__WHAT THE EXERCISE ASKS__.
Could you repeat exactly the lines from the one containing "Task: Click the 更轻松 text" through the last line of the records, with no pictures?

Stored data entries

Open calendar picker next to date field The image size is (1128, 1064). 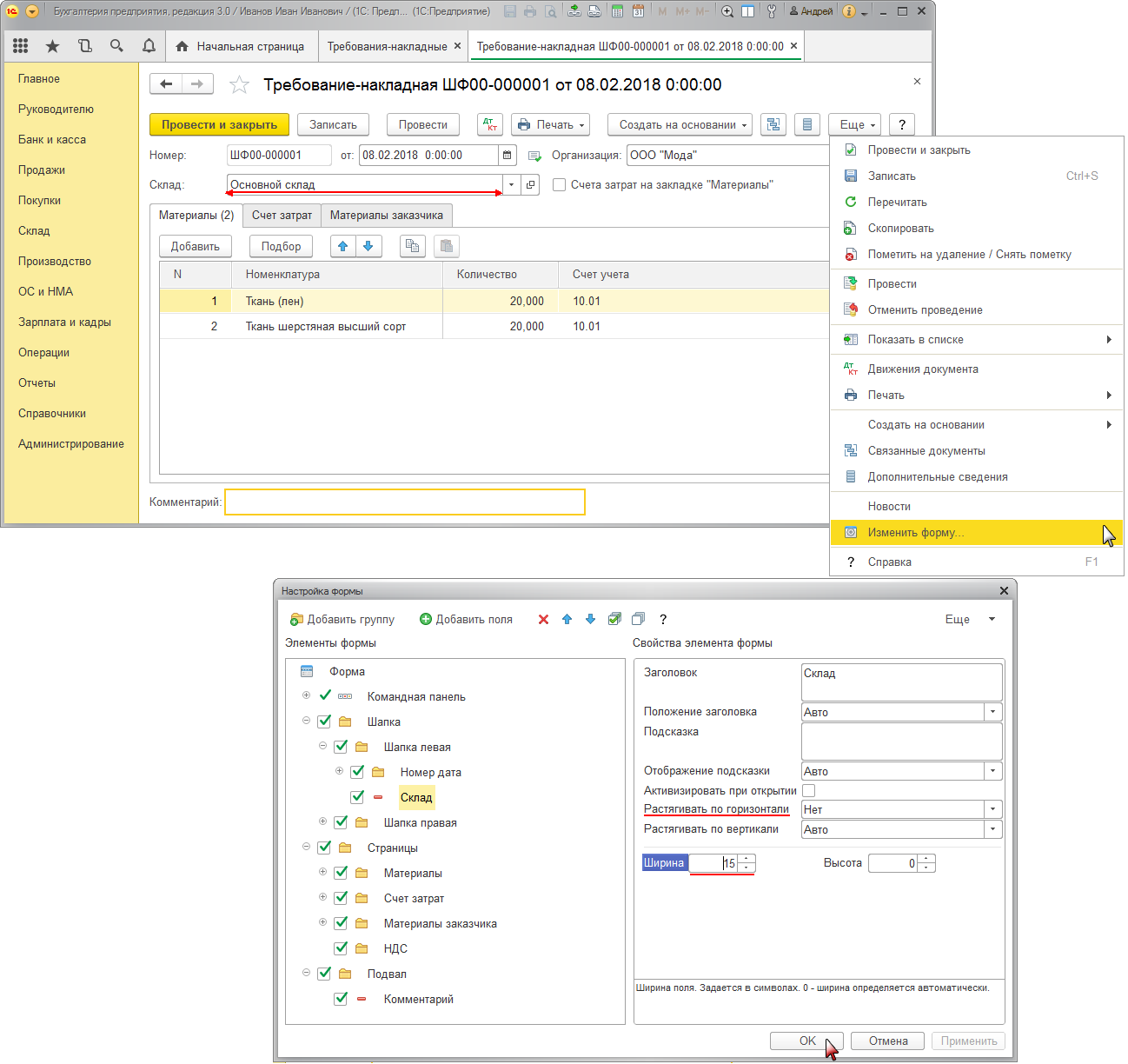(x=508, y=156)
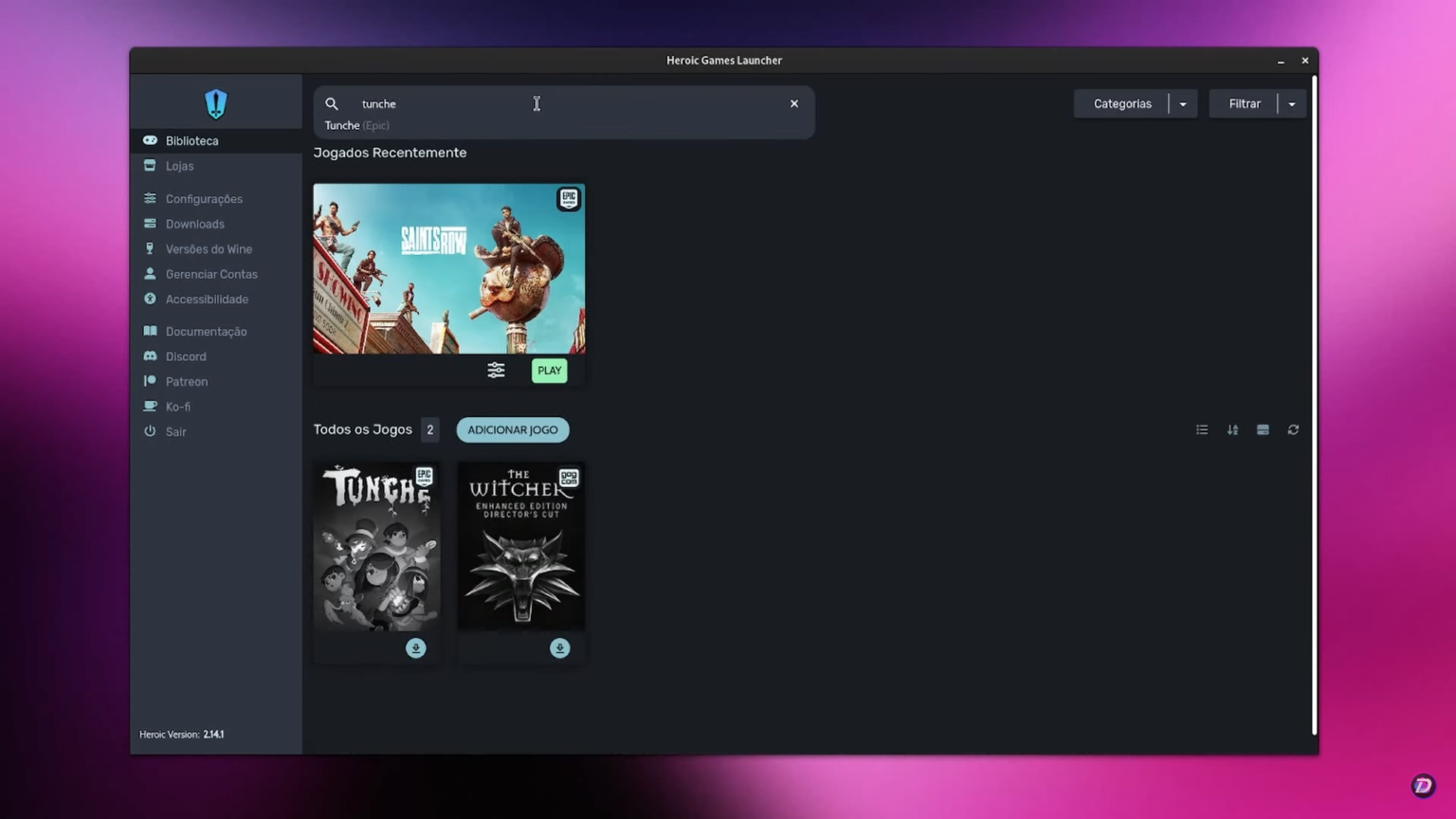Expand the Categorias dropdown arrow
The width and height of the screenshot is (1456, 819).
pos(1182,103)
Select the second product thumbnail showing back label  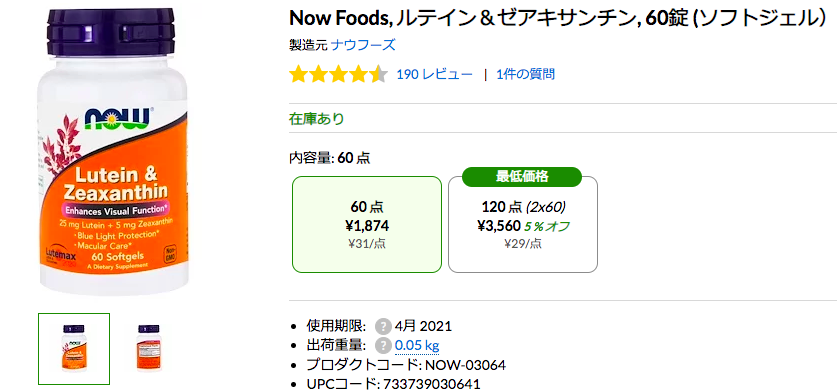click(148, 349)
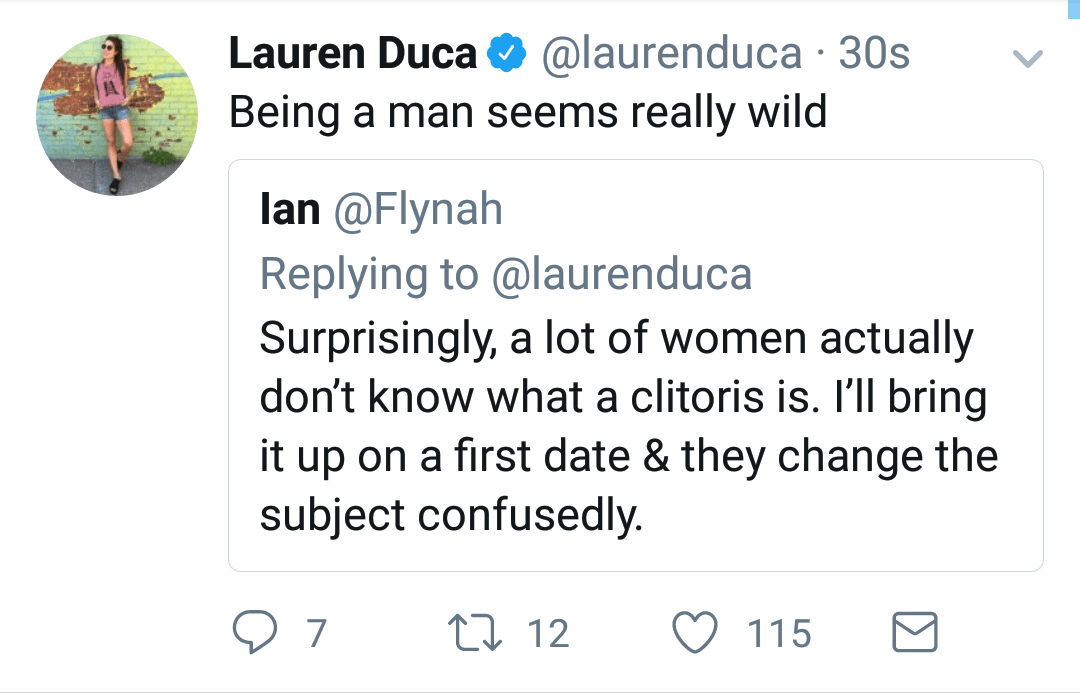Like the tweet with the heart icon
This screenshot has width=1080, height=699.
697,633
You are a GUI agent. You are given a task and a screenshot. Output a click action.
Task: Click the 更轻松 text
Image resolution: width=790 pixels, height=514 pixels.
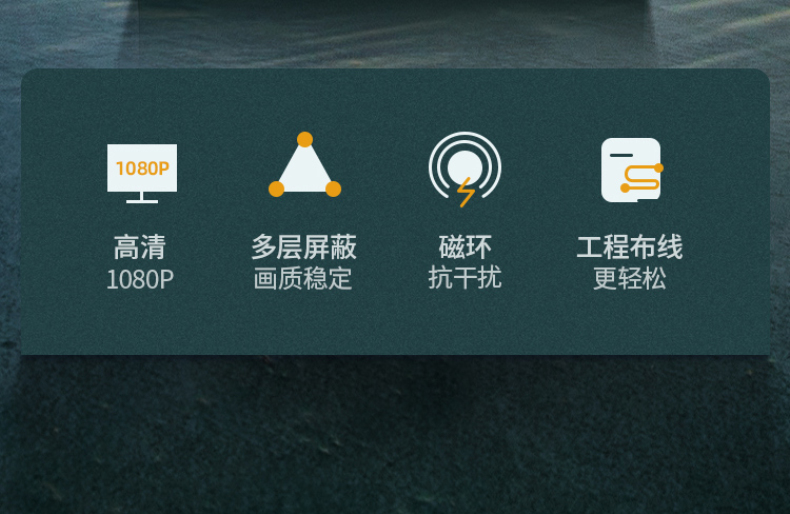tap(630, 279)
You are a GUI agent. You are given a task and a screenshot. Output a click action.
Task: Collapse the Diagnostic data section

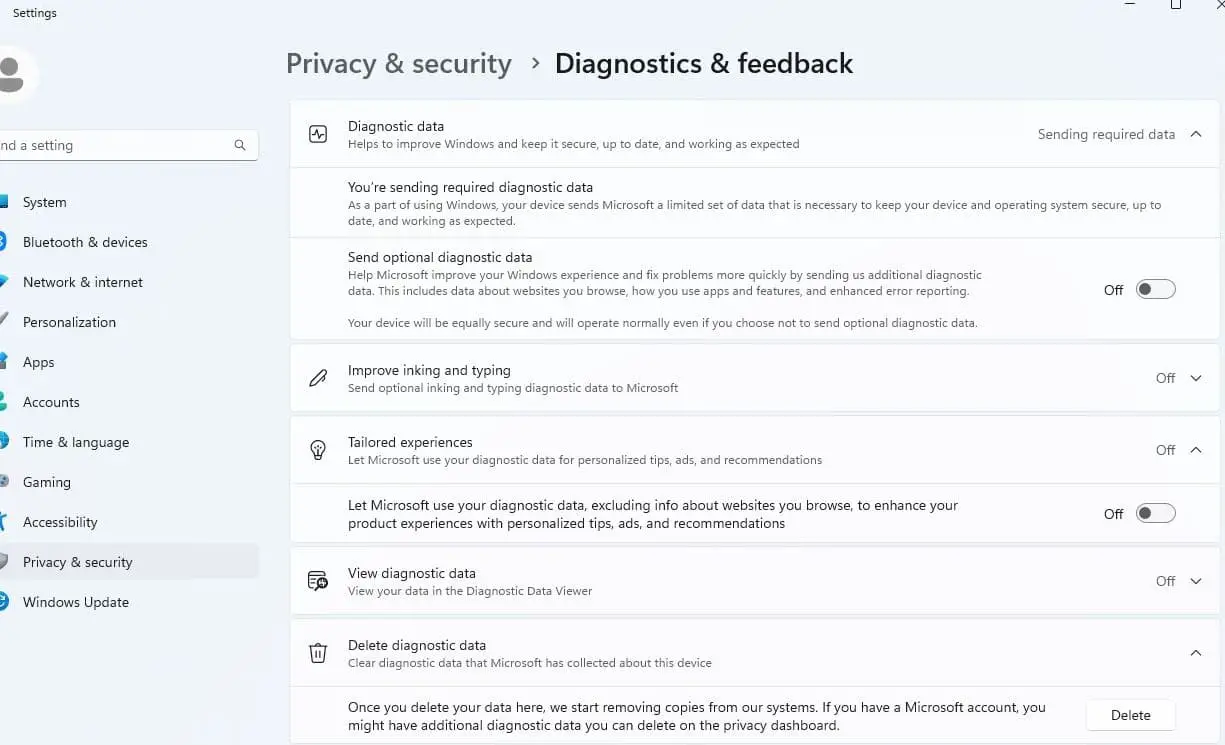pos(1195,134)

__RESPONSE TO THIS EXERCISE__.
Task: Click the 更轻松 text
Image resolution: width=790 pixels, height=514 pixels.
tap(630, 279)
You are a GUI agent. You are given a task and a screenshot. Output a click action.
Task: Collapse the Diagnostic data section

pos(1195,134)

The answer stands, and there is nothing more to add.